Reproduce the whole listing below without its pictures, exactly as written.

#### [Provided data]
........
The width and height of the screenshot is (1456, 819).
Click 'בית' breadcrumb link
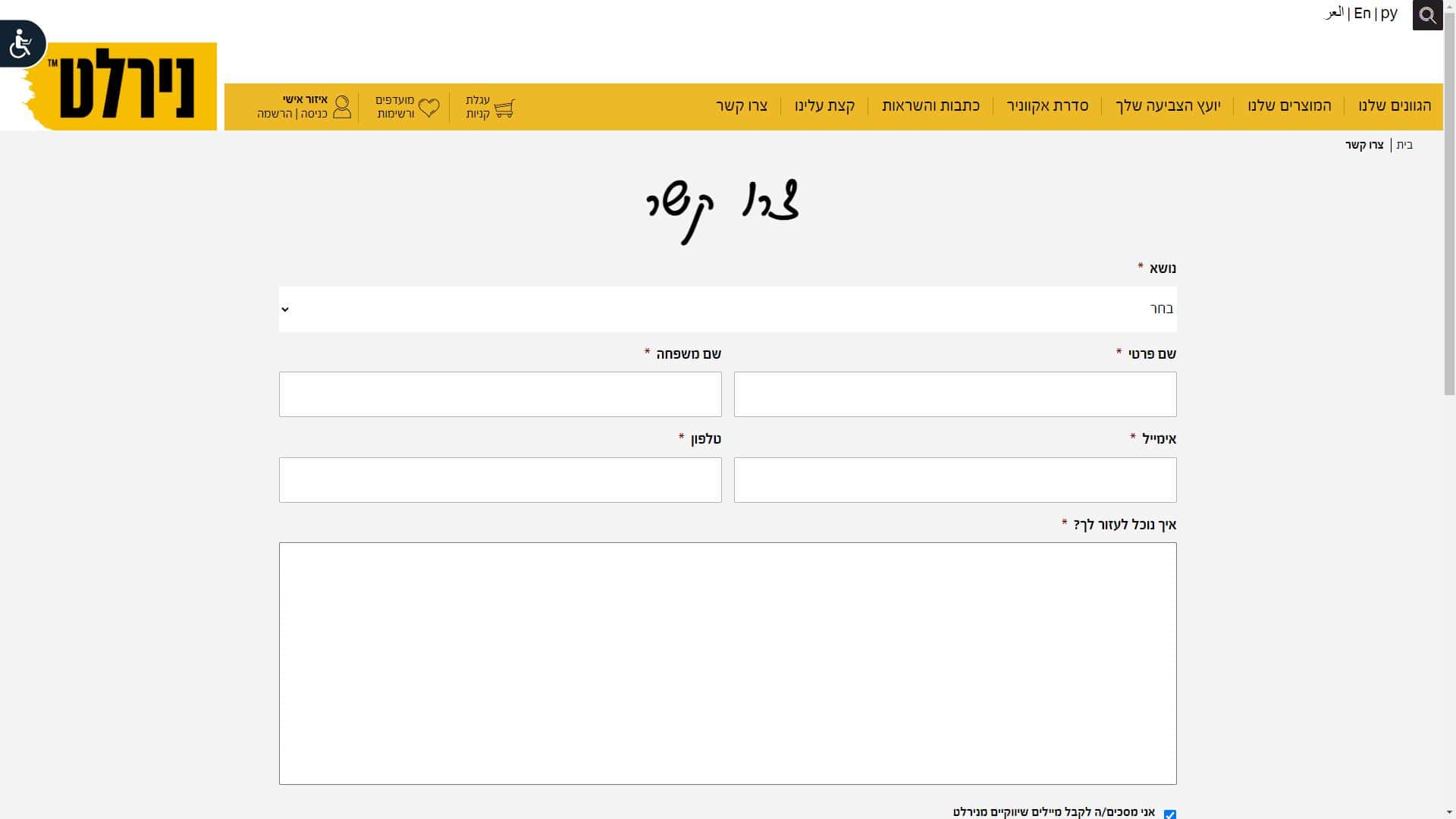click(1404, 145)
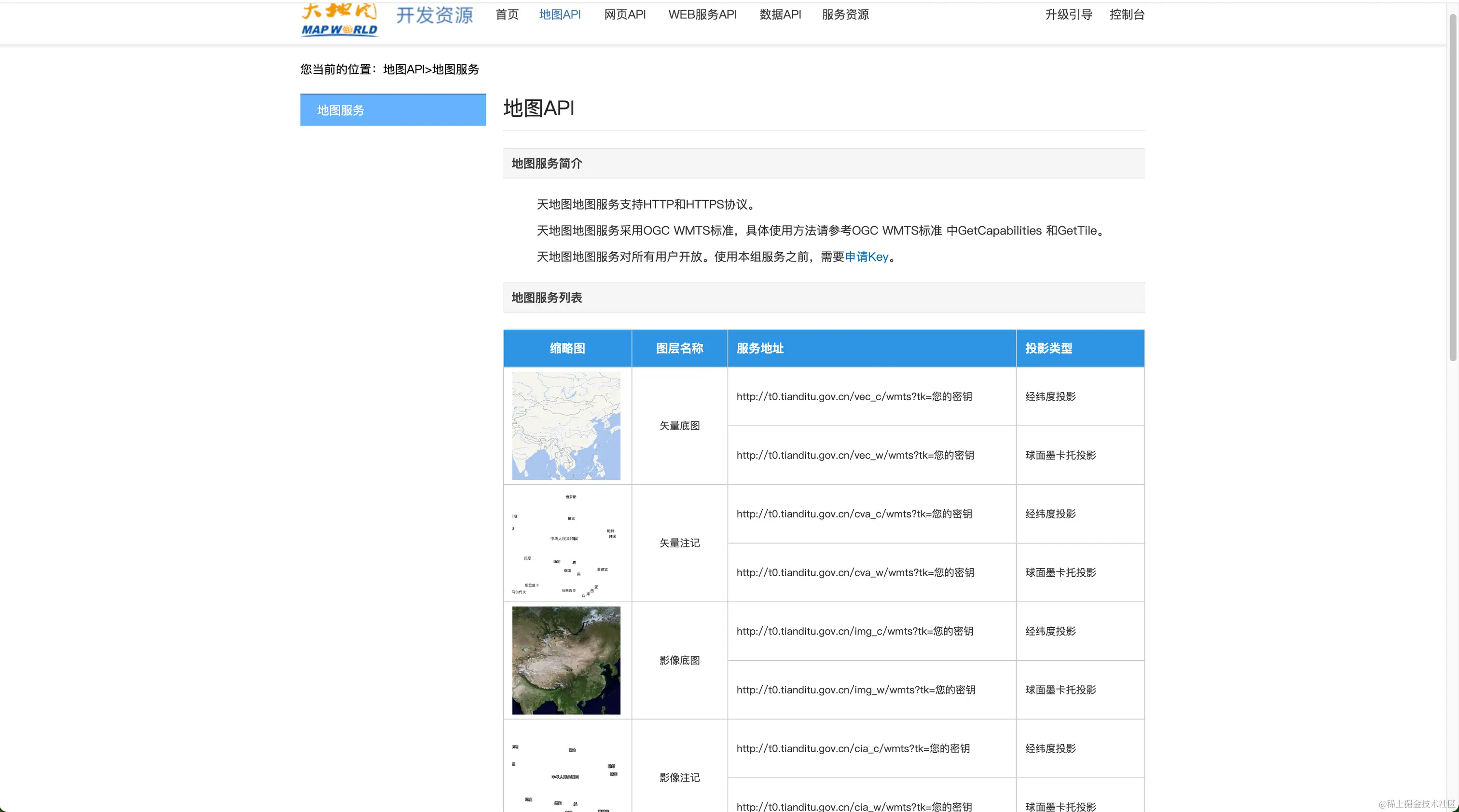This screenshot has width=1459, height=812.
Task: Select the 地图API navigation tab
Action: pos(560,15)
........
#### [Solution]
The width and height of the screenshot is (1456, 819).
Click 'בית' breadcrumb link
click(1404, 145)
This screenshot has width=1459, height=812.
Task: Select the 地图API navigation tab
Action: pos(560,15)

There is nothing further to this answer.